**What the exercise asks:**
Return everything from the line containing "Click the YML field label text" down to the line containing "[x=478, y=525]", both included, reproducing each line exactly, and leave out the pictures.

## start Dataset rows

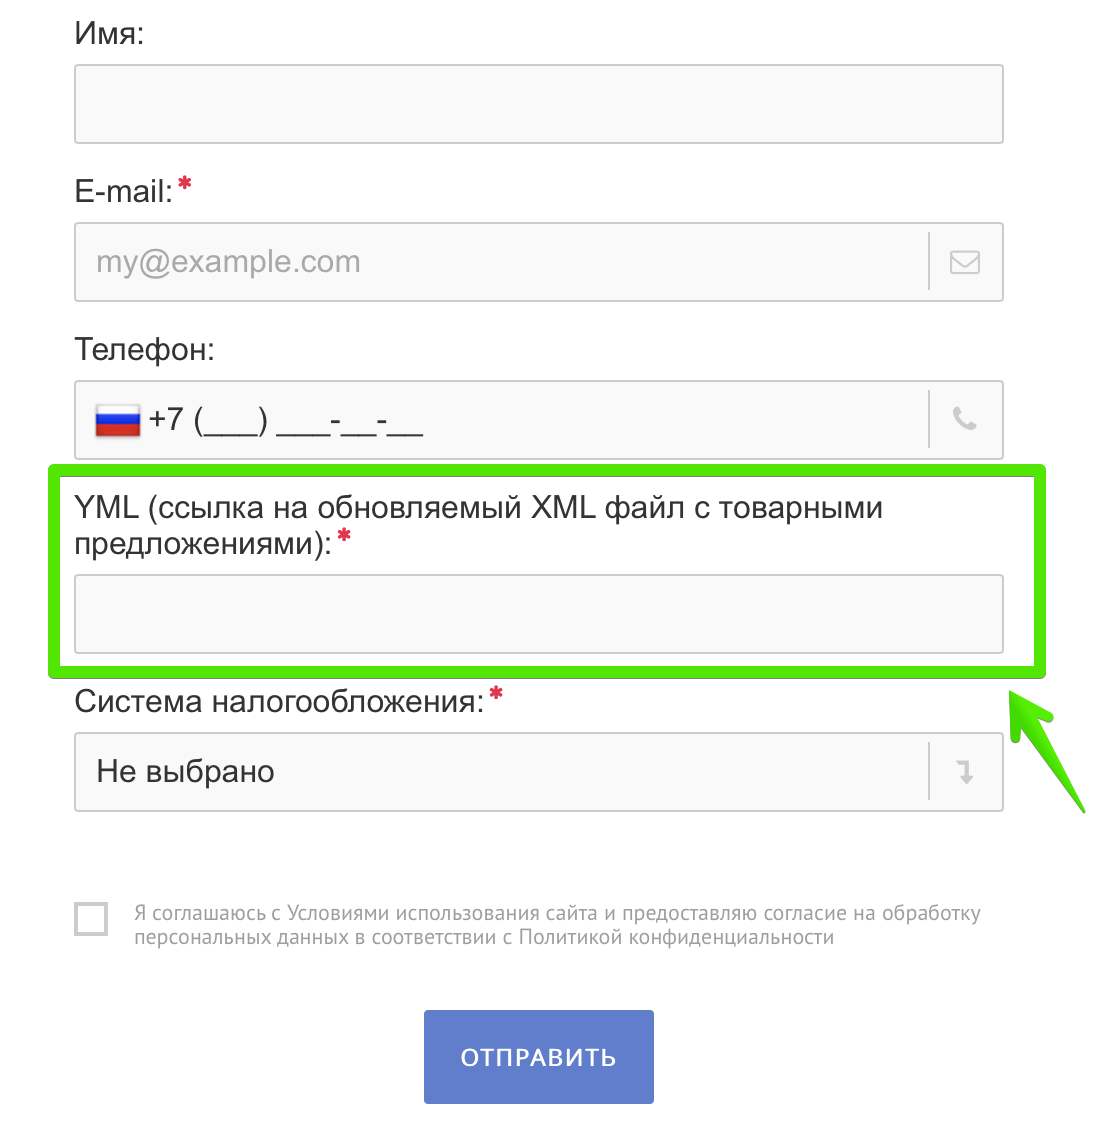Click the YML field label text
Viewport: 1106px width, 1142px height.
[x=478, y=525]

## end Dataset rows
## start Dataset rows

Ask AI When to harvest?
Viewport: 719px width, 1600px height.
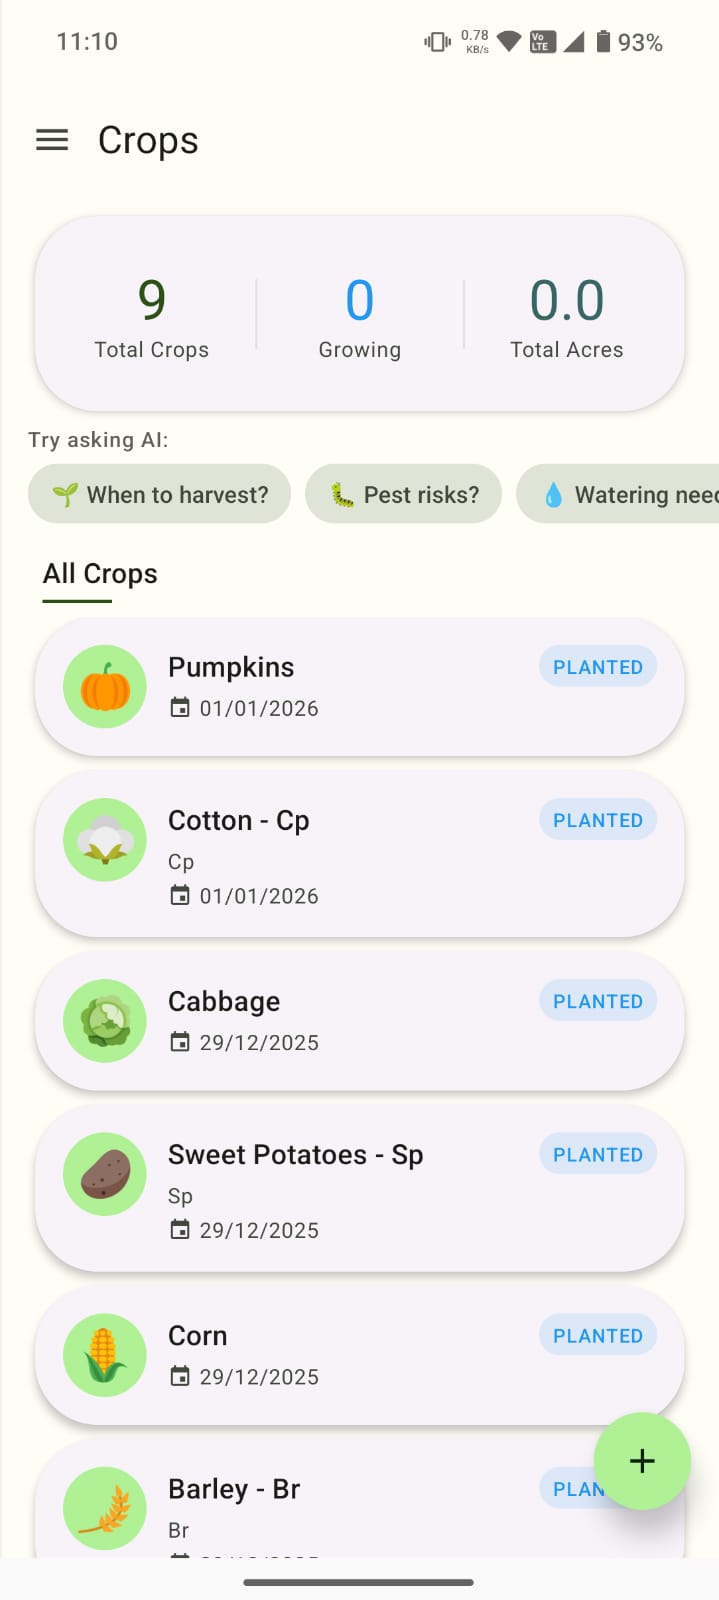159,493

## end Dataset rows
## start Dataset rows

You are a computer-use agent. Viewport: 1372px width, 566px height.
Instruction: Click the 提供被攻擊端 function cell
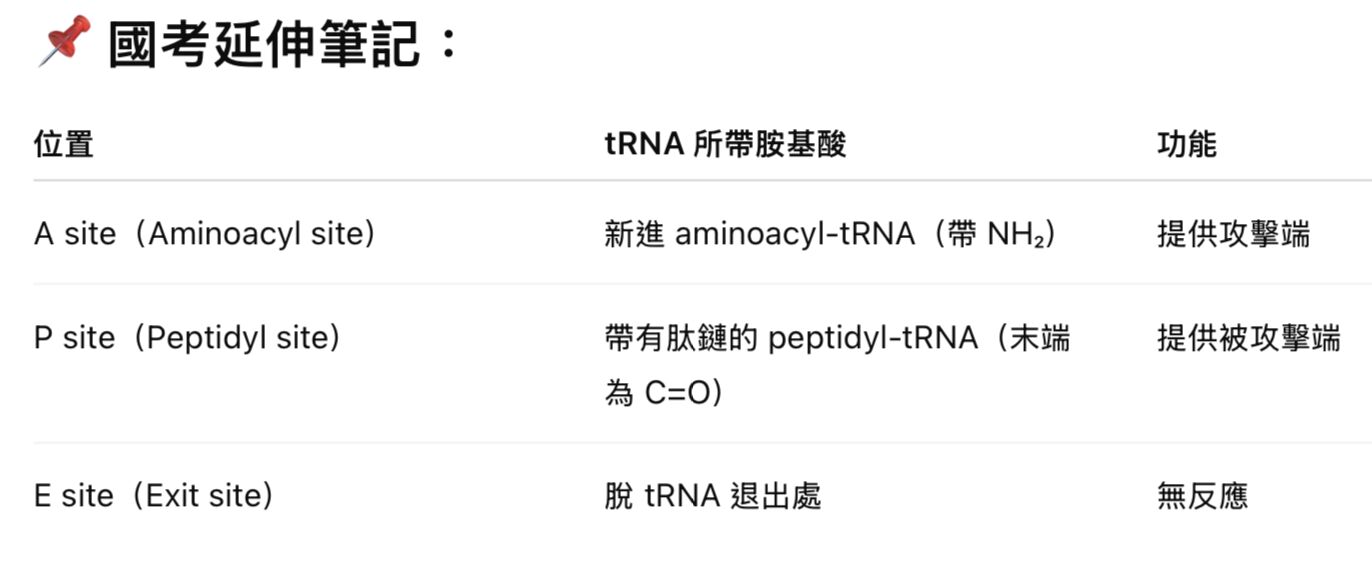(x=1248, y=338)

## end Dataset rows

**Response below:**
Click the YML field label text
Viewport: 1106px width, 1142px height.
[x=478, y=525]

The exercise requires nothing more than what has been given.